In this number of pediatrics, Tasian et al. (11) reviewed the prevalence of initial CT utilization as the first imaging study for children with nephrolithiasis. They reported that 63% of children underwent initial CT study for nephrolithiasis. They also reported regions in the USA where CT is highly used. There is a discrepancy in utilization, where patients in the East South Central US census division (MS, AL, TN, KY) were most likely to receive CT for initial screening, and the lowest odds existed in the New England states (ME, MA, CT, NH). These practices are deviated from the current guidelines, which recommend the initial screening study be ultrasound for a differential including nephrolithiasis (12,13). Many providers are not taking these considerations when ordering CT scans on children with a differential diagnoses that includes nephrolithiasis.
There may be multiple factors that contribute to overuse of radiologic testing. At initial encounter many physicians develop a vast differential and order studies in an effort to rule in and or out all diagnoses. The legal climate of medicine today may also guide physicians to overuse diagnostic imaging in order to avoid missing any aspect of a diagnosis. With busy emergency rooms, overbooked clinics and overworked physicians, time is very precious and a luxury that many do not have. Although these are unavoidable truths in modern day medicine, pediatric patients should not fall victim to these issues. Children with nephrolithiasis grow up to be adults with nephrolithiasis; indicating that their future is likely to include multiple radiation exposures in the form of CT scans, with cumulative radiation exposure.
Conclusions
Although there is and increased awareness of the potential risks of ionizing radiation in pediatric patients, conventional CT is still over utilized in patients with stone disease.

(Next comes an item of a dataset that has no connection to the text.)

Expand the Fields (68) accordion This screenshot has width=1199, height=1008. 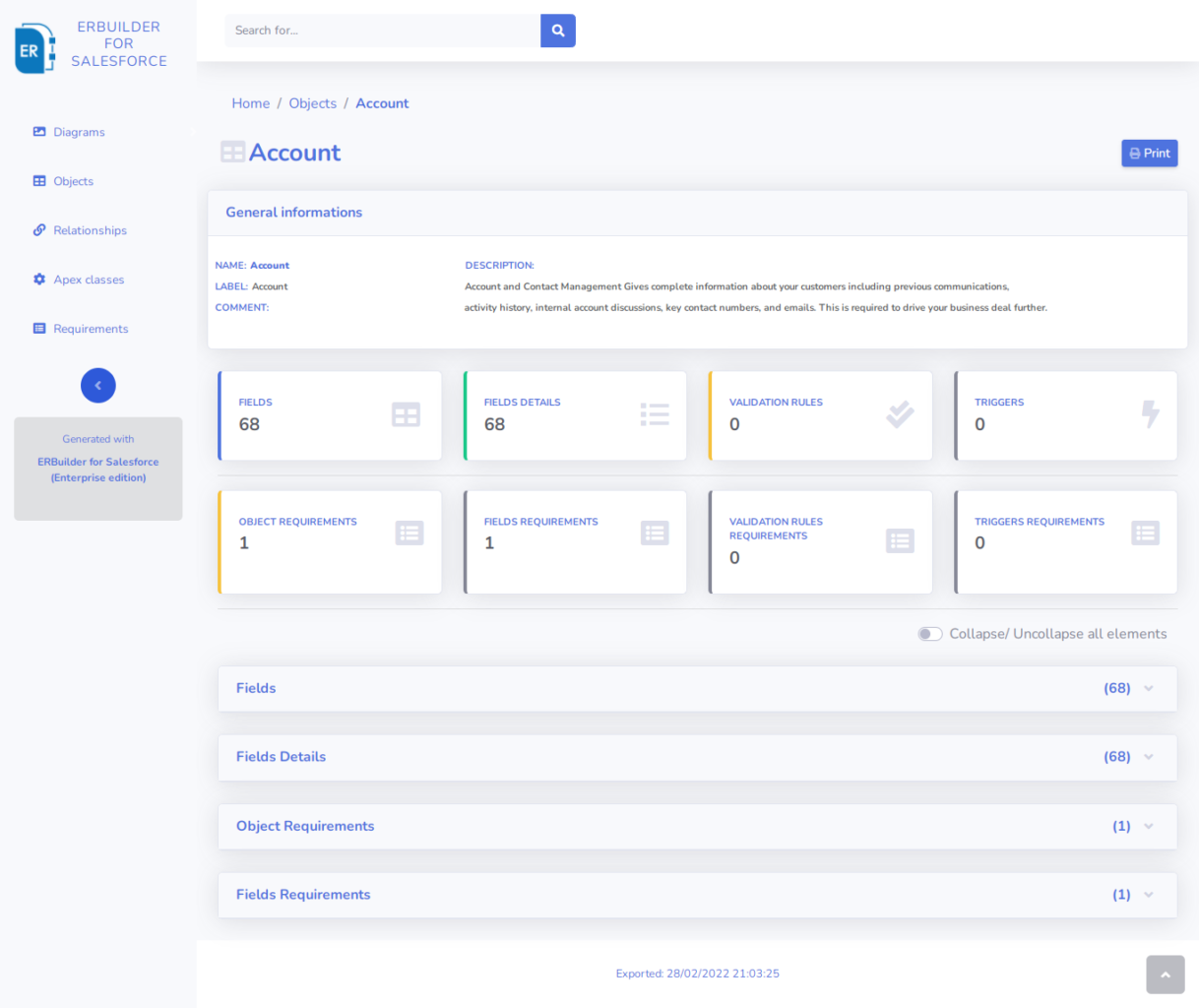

Combination of KUB and US should be more routinely considered in pediatric patients with renal colic or suspicious of nephrolithiasis. Providers should consider alternatives to conventional CT, follow up studies or stone recurrence episodes are common in these patients. Low-dose radiation CT protocols have been reported with high sensitivity and specificity and should be used in pediatric patients when a CT scan is needed.
Acknowledgements
None.
Footnote
Conflicts of Interest: The authors have no conflicts of interest to declare.